Not Your Father’s Pastoral Counseling Class 

This week I’ll be teaching a Master of Divinity class on Pastoral Counseling at Moody Theological Seminary in Chicago. When I was young, a commercial tag-line said, “Not your father’s Oldsmobile.” The car-maker was communicating that something new, something fresh was on the horizon.

I could say the same about the Pastoral Counseling class I’m teaching: “Not your father’s pastoral counseling class.” For too long, seminaries have taught pastoral counseling classes by trying to cram every conceivable pastoral counseling issue into the class and trying to cover each topic with a one-hour content dump.

I took a course like that. It was a total waste of time and money. An eclectic approach like that fails miserably at helping future pastors to think through what it truly means to offer biblical pastoral care and counseling.

So what we will do instead?

A Better Way: God’s Answers to Life’s Seven Ultimate Questions

I want to help my students to explore a biblical theology of biblical counseling in the local church (pastors and members). I want to assist these church leaders to develop a Christ-centered, church-based, comprehensive, compassionate, and culturally-informed model of discipleship counseling that embraces life issues in a biblical and relational way.

In seeking to discern what makes biblical pastoral ministry biblical, we’ll explore seven foundational biblical categories covered in the book Soul Physicians. I describe these categories as God’s Answers to Life’s Seven Ultimate Questions:

• God’s Word: “What is truth?” ”Where do I find answers?”

• The Trinity: “Who is God?” “How can I know Him personally?”

• Creation: “Who am I?” “What makes people tick?”

• Fall: “What went wrong?” “Why do we do the things we do?”

• Redemption: “Can I change?” “How do people change?”

• Glorification/Consummation: “Where am I headed?” “How does our future destiny impact our present reality?”

• Sanctification: “How does God change lives?” “How can I help others to grow in grace?”

Teaching People to Fish versus Giving People a Fish

The old way of teaching pastoral counseling offered people a fish; it didn’t teach them to fish. The new way teaches students how to think biblically about every pastoral counseling issue. They can then use their biblical grid, their biblical way of thinking about life issues, to develop effective biblical counseling approaches to whatever issues people bring to them.

In our five days together, we’ll use a host of creative, interactive means to stretch one another to see how the Bible is our robust, relevant, relational, authoritative, and sufficient guide for life and ministry. Some examples include:

• Relating God’s truth to our lives.

• In-depth, interactive exploration of specific biblical passages.

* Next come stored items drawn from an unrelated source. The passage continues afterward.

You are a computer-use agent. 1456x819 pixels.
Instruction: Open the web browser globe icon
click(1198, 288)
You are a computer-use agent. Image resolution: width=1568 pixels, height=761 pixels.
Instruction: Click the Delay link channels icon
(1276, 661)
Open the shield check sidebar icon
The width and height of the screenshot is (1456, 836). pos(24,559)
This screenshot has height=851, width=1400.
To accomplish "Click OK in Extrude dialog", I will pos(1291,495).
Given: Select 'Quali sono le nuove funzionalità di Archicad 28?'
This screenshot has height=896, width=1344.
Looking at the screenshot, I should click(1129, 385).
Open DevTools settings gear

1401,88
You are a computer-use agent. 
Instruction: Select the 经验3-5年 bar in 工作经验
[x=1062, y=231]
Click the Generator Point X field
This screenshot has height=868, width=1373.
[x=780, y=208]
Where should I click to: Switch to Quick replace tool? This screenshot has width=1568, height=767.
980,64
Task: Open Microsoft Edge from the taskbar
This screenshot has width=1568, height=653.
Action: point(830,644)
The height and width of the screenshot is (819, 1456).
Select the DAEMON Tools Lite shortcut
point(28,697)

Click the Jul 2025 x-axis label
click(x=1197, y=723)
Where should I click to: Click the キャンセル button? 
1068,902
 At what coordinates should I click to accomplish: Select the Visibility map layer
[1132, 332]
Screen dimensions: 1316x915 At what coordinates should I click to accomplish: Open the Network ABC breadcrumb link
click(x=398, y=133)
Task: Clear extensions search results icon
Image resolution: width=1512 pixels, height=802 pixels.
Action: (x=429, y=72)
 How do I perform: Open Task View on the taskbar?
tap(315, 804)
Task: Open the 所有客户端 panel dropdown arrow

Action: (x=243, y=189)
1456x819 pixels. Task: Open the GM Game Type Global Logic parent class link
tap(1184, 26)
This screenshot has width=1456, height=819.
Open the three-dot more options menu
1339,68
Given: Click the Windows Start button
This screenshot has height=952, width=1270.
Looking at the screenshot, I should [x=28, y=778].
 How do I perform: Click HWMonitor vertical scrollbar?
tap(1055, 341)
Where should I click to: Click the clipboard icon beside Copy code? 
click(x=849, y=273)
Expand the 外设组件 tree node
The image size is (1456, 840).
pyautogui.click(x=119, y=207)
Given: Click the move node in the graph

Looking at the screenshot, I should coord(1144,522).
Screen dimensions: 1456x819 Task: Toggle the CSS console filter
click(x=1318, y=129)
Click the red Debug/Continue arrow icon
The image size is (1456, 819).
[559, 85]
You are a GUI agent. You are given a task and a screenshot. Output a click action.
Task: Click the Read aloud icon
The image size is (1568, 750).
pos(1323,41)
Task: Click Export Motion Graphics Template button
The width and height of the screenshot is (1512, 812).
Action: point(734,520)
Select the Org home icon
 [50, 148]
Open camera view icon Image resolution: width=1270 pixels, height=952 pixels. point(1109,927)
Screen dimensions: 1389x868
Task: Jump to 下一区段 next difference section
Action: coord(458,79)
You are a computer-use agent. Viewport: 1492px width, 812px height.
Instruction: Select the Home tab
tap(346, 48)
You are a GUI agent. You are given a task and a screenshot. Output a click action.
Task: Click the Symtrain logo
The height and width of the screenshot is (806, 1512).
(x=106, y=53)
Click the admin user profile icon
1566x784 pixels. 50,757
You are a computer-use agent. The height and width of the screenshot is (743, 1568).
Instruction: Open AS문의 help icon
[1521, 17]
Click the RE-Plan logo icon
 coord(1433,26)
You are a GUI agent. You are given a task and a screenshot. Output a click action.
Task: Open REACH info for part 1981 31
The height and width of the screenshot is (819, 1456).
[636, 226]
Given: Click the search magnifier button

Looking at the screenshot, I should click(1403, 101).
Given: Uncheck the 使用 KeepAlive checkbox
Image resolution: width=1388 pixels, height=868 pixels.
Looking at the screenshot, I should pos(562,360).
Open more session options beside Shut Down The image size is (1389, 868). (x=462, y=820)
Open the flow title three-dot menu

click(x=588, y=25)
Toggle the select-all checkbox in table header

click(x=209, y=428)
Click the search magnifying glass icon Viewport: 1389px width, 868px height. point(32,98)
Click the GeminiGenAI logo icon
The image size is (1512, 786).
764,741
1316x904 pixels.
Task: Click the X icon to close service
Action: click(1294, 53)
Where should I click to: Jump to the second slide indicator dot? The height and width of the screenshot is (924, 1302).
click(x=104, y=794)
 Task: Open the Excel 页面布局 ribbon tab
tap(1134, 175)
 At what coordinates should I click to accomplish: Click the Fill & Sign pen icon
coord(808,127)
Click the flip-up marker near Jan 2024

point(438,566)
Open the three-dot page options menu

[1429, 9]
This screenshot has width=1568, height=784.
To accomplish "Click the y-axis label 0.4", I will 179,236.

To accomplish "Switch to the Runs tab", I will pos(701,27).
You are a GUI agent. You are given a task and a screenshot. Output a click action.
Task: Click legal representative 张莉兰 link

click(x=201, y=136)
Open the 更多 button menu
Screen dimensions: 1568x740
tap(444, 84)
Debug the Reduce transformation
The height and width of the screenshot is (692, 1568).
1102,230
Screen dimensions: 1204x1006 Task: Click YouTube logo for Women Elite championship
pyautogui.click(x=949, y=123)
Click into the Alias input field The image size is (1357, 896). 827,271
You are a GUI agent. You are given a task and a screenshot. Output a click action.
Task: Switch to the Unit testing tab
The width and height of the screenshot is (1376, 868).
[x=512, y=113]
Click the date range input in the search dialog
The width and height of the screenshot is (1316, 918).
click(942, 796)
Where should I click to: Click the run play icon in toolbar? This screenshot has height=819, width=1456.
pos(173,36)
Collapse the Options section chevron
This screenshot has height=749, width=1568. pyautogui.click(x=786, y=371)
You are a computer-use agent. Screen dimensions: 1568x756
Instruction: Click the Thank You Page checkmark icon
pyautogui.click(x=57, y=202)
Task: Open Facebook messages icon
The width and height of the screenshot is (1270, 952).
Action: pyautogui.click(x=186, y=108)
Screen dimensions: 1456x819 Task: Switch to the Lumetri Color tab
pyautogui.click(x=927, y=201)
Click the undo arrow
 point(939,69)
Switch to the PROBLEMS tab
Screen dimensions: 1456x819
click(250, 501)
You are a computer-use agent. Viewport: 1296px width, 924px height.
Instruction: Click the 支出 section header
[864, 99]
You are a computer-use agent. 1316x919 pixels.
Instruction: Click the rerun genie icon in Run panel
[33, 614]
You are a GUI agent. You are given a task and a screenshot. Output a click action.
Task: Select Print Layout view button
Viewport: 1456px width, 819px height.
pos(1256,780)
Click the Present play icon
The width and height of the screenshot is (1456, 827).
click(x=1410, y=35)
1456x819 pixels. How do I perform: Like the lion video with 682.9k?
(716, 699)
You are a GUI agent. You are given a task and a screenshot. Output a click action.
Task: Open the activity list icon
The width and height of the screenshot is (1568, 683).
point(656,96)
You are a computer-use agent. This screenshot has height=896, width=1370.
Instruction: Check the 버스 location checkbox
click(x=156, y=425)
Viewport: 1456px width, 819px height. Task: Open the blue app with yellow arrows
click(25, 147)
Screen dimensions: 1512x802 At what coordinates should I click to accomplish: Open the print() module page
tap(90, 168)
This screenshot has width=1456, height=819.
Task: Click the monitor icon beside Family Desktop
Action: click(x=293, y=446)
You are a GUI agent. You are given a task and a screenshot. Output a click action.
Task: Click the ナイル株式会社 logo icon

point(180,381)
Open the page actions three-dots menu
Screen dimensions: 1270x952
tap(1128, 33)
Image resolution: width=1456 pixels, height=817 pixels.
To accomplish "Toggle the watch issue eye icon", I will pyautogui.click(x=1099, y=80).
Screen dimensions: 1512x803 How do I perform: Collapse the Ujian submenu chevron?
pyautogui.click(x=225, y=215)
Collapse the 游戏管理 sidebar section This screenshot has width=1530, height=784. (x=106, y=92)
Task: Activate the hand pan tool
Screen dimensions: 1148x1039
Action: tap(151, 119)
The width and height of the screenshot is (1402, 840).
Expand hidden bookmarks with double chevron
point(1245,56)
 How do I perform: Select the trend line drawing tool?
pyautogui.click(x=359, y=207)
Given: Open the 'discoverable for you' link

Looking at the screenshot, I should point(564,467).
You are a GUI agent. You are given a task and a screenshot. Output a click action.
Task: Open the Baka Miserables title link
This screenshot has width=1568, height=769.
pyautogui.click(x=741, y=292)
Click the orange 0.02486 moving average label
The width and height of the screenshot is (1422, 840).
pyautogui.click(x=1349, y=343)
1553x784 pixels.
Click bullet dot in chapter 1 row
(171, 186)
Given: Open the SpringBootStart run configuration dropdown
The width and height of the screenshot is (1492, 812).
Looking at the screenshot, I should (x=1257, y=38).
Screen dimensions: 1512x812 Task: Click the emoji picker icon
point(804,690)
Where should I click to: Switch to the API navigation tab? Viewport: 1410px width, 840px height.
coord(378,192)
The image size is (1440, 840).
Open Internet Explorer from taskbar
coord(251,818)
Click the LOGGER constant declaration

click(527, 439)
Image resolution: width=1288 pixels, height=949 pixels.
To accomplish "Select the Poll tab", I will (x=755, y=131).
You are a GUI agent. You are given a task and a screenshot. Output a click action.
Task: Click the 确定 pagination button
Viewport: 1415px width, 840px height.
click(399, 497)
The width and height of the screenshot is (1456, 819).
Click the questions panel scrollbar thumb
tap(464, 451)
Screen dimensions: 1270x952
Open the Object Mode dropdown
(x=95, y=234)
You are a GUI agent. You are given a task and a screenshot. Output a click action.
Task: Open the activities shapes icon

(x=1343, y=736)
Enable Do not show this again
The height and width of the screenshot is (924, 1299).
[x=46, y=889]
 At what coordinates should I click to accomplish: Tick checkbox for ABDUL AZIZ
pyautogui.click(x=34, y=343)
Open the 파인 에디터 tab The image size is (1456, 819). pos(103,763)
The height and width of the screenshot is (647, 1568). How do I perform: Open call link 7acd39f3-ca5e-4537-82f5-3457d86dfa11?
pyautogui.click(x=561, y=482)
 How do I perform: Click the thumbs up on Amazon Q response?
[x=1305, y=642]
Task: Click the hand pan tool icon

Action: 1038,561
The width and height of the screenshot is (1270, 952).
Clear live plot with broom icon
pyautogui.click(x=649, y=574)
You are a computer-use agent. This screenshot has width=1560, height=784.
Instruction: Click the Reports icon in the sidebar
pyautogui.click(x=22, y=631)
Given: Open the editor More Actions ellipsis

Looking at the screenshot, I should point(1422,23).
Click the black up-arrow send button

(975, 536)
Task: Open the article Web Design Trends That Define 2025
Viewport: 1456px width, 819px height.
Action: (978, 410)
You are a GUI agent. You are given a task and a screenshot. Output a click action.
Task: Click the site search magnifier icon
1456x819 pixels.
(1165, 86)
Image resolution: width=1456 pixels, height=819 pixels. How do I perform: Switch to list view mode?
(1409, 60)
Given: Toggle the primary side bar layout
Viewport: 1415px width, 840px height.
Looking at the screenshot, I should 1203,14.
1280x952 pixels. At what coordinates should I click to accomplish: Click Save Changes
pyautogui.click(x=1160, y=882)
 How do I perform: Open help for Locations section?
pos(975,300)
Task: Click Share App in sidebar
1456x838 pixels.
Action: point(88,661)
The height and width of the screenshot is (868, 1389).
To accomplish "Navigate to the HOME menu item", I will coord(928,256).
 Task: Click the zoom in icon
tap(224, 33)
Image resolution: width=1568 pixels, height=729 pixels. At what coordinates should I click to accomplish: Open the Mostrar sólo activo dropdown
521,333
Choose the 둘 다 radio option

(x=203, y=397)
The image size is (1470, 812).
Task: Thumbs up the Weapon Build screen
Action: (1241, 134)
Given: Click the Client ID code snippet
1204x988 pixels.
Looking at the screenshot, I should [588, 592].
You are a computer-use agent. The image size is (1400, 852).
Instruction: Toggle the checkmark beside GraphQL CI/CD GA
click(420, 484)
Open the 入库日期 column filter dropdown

• Personal application projects.

• Ministry application projects.

• PDQs: Prompting Discussion Questions.

• Real life counseling vignettes.

• Role-play counseling scenarios.

• Movie clips to illustrate pertinent points.

• Music clips to illustrate pertinent points.

• Q/A time.

• Evaluations of current models/approaches to pastoral counseling.

• And much, much more.

I can’t wait. I love helping to equip pastors for the work of the ministry.

In fact, the end goal of the class is not simply that these students become better pastoral counselors. But rather, that these students help their churches become churches of biblical counseling—churches saturated with a vision for every member speaking the truth in love. In other words, I want my students to equip others also.